KarpelesLab · MagicalTux · Jun 14, 2026 · Jun 14, 2026 · Jun 14, 2026 · Jun 14, 2026
diff --git a/CHANGELOG.md b/CHANGELOG.md
@@ -7,6 +7,37 @@ and this project adheres to [Semantic Versioning](https://semver.org/spec/v2.0.0
 
 ## [Unreleased]
 
+### Added
+
+- **Raw LZMA2 encoder** (`lzma2`): `compcol::lzma2::Lzma2` now encodes as well
+  as decodes — it emits the raw 7-Zip LZMA2 chunk stream (full dict/props/state
+  reset per chunk, uncompressed-chunk fallback when compression would expand,
+  `0x00` end marker), reusing the xz LZMA2 chunk codec. The dictionary size is
+  out of band (the 7z coder property); the encoder uses the 4 MiB default so a
+  default-config decoder round-trips. Validated by round-trip and by decoding
+  the output through the shared xz LZMA2 codec.

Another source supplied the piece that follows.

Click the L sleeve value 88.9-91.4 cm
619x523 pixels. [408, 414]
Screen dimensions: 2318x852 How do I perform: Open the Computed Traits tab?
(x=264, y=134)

+- **LZFSE `bvx2` decoding** (`lzfse`): the core LZFSE v2 block type (LZ77 +
+  Finite State Entropy) now decodes — full v2 header parse, 4-way interleaved
+  literal FSE, three interleaved L/M/D FSE streams (reverse bitstreams), and LZ
+  reconstruction. The FSE table construction matches Apple's general
+  `fse_init_decoder_table` (the `k`/`k-1` split), so arbitrary frequency tables
+  are handled, not just power-of-two ones. Validated by round-trip against an
+  in-crate v2 encoder plus a frozen hand-written non-dyadic vector; there is no
+  Apple `lzfse` tool in the build environment, so real-stream interop is
+  best-effort but follows the documented format precisely. `bvx1` (v1) remains
+  `Unsupported`.
+
+### Changed
+
+- **lz5 (Lizard) Huffman sub-streams** stay `Unsupported`, now with a precise
+  rationale in the module docs: the Huff0 entropy stage selects X1/X2 from
+  `(regenSize, comprLen)` at runtime and there is no reference encoder or
+  fixture available to validate a decoder bit-exactly, so — consistent with the
+  crate's `lzham`/`sit13` policy — it is left honest rather than shipped blind.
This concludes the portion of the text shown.